- What needs to be done -
In the entries that follow, the lines from the one with "The width and height of the screenshot is (738, 596)." through the one with "Task: Click the Helsinki location dot" are the ones to write out, exactly and with both ends included. Nothing else should appear.

- Materials provided -
====================

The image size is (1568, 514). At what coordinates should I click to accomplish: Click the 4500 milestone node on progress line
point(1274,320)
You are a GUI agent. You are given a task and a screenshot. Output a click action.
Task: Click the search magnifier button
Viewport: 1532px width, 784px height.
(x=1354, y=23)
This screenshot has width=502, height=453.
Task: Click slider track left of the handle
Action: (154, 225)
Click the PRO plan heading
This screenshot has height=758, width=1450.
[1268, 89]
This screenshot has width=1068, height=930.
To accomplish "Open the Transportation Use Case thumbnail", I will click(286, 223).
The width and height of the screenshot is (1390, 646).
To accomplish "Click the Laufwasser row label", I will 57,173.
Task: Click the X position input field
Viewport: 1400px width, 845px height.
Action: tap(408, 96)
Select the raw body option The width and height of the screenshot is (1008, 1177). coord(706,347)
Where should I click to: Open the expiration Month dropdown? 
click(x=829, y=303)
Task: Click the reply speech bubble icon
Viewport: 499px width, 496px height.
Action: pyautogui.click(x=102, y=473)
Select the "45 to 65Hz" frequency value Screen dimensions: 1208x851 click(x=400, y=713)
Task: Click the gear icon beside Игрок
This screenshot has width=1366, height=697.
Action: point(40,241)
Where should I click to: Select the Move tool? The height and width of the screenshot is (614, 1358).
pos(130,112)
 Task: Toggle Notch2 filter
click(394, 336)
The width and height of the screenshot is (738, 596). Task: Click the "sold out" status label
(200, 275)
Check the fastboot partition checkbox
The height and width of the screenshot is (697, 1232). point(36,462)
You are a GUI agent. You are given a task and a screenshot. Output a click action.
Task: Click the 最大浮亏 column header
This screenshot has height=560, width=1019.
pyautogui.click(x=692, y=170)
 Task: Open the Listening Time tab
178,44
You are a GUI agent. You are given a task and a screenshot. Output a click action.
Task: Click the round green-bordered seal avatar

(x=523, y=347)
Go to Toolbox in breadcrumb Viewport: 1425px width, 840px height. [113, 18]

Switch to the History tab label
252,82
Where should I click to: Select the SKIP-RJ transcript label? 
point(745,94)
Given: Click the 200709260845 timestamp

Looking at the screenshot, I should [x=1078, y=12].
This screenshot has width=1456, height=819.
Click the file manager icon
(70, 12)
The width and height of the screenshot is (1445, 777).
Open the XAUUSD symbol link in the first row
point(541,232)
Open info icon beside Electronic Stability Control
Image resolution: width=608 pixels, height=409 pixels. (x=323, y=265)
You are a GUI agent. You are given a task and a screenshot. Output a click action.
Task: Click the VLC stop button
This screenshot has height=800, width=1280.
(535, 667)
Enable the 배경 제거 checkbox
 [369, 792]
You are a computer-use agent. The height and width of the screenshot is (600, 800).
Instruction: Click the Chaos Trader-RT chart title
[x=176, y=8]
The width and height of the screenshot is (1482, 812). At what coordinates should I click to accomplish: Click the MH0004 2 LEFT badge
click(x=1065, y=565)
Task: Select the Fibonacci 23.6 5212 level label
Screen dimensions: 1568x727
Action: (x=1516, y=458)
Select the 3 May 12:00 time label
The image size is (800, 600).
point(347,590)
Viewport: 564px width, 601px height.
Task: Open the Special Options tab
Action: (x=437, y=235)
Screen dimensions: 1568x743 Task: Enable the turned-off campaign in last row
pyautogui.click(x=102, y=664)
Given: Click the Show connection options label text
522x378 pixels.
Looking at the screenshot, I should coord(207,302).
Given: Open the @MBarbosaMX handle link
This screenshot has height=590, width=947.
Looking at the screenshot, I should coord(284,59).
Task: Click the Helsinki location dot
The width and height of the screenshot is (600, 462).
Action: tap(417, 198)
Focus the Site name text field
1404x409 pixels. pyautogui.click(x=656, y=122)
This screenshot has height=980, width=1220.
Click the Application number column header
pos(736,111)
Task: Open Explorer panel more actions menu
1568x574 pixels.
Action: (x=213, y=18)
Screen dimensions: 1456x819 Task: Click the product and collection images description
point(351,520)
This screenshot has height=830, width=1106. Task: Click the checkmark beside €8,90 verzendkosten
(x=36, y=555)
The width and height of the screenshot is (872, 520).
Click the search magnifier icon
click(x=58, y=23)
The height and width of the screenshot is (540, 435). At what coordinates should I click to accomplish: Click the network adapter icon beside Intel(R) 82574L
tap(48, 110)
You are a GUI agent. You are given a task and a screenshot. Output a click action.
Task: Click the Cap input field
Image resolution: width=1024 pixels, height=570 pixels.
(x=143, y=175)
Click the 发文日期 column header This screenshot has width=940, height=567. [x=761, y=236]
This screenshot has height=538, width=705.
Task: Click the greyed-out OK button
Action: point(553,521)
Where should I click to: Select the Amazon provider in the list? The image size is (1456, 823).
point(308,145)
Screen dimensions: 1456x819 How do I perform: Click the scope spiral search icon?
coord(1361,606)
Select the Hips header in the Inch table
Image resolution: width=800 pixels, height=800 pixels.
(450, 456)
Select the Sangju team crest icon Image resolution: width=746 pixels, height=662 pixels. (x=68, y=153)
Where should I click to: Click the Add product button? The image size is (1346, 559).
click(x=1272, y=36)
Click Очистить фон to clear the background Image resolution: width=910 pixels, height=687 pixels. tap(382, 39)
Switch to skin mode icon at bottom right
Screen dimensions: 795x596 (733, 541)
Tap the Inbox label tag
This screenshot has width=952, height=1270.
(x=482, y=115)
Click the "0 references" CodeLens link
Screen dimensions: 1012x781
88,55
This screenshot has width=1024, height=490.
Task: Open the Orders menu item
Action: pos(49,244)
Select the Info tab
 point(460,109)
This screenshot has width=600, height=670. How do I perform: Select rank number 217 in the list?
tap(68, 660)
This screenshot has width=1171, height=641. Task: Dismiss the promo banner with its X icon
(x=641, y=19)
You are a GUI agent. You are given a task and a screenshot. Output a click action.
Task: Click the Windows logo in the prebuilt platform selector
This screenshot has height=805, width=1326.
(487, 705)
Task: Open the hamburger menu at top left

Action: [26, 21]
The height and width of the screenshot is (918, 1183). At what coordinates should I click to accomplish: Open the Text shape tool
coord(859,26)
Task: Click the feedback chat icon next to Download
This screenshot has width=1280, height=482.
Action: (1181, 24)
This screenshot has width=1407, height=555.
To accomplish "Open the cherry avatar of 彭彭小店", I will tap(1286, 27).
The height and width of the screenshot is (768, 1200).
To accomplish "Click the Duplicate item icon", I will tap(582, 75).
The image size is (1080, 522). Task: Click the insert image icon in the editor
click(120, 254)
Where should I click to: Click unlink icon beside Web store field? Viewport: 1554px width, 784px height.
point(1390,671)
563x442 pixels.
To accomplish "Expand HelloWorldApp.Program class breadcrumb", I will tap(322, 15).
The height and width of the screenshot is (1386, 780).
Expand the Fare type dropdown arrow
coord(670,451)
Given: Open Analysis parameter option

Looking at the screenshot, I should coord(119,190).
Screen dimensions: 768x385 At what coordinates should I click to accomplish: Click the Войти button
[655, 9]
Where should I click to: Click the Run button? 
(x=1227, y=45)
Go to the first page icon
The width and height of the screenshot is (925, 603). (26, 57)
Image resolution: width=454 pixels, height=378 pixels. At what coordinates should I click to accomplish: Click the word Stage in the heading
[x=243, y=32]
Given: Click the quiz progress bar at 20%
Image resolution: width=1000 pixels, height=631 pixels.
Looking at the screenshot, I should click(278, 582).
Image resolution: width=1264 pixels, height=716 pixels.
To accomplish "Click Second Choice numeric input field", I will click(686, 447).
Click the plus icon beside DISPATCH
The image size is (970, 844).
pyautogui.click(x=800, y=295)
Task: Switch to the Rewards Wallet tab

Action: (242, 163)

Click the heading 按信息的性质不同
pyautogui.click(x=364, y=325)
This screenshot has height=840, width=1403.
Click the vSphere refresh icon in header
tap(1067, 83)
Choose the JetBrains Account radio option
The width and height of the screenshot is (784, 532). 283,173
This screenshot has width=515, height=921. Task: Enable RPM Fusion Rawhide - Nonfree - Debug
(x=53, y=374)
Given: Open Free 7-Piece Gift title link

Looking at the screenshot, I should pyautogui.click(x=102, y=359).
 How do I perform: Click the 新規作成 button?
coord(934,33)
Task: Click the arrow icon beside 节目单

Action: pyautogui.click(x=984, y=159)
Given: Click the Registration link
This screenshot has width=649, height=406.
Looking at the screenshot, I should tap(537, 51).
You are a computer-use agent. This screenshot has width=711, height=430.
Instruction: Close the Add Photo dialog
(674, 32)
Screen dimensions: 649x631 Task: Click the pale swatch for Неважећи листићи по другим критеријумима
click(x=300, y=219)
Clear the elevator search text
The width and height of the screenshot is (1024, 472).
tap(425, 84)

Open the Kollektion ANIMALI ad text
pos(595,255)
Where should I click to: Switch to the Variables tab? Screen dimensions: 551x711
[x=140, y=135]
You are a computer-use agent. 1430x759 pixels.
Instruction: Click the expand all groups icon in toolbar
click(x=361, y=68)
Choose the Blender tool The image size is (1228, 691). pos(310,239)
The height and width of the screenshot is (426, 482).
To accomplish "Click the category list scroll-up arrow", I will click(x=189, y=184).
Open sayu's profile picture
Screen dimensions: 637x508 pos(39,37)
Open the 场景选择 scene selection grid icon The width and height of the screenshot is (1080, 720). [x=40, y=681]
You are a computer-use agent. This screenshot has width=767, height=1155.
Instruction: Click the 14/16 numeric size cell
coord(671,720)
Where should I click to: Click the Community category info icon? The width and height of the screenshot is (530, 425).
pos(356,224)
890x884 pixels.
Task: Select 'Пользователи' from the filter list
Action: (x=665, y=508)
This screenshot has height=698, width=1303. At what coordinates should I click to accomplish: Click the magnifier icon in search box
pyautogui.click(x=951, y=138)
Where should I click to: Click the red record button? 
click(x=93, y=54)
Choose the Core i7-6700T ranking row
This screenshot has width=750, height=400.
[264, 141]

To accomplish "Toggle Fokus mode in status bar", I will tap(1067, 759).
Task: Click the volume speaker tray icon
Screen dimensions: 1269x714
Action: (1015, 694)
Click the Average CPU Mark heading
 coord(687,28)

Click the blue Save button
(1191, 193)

====================

- Task output -
The width and height of the screenshot is (738, 596). Task: Click the "sold out" status label
(200, 275)
Check the fastboot partition checkbox
The height and width of the screenshot is (697, 1232). point(36,462)
You are a GUI agent. You are given a task and a screenshot. Output a click action.
Task: Click the 最大浮亏 column header
This screenshot has height=560, width=1019.
pyautogui.click(x=692, y=170)
 Task: Open the Listening Time tab
178,44
You are a GUI agent. You are given a task and a screenshot. Output a click action.
Task: Click the round green-bordered seal avatar

(x=523, y=347)
Go to Toolbox in breadcrumb Viewport: 1425px width, 840px height. [113, 18]

Switch to the History tab label
252,82
Where should I click to: Select the SKIP-RJ transcript label? 
point(745,94)
Given: Click the 200709260845 timestamp

Looking at the screenshot, I should [x=1078, y=12].
This screenshot has width=1456, height=819.
Click the file manager icon
(70, 12)
The width and height of the screenshot is (1445, 777).
Open the XAUUSD symbol link in the first row
point(541,232)
Open info icon beside Electronic Stability Control
Image resolution: width=608 pixels, height=409 pixels. (x=323, y=265)
You are a GUI agent. You are given a task and a screenshot. Output a click action.
Task: Click the VLC stop button
This screenshot has height=800, width=1280.
(535, 667)
Enable the 배경 제거 checkbox
 [369, 792]
You are a computer-use agent. The height and width of the screenshot is (600, 800).
Instruction: Click the Chaos Trader-RT chart title
[x=176, y=8]
The width and height of the screenshot is (1482, 812). At what coordinates should I click to accomplish: Click the MH0004 2 LEFT badge
click(x=1065, y=565)
Task: Select the Fibonacci 23.6 5212 level label
Screen dimensions: 1568x727
Action: (x=1516, y=458)
Select the 3 May 12:00 time label
The image size is (800, 600).
point(347,590)
Viewport: 564px width, 601px height.
Task: Open the Special Options tab
Action: (x=437, y=235)
Screen dimensions: 1568x743 Task: Enable the turned-off campaign in last row
pyautogui.click(x=102, y=664)
Given: Click the Show connection options label text
522x378 pixels.
Looking at the screenshot, I should coord(207,302).
Given: Open the @MBarbosaMX handle link
This screenshot has height=590, width=947.
Looking at the screenshot, I should coord(284,59).
Task: Click the Helsinki location dot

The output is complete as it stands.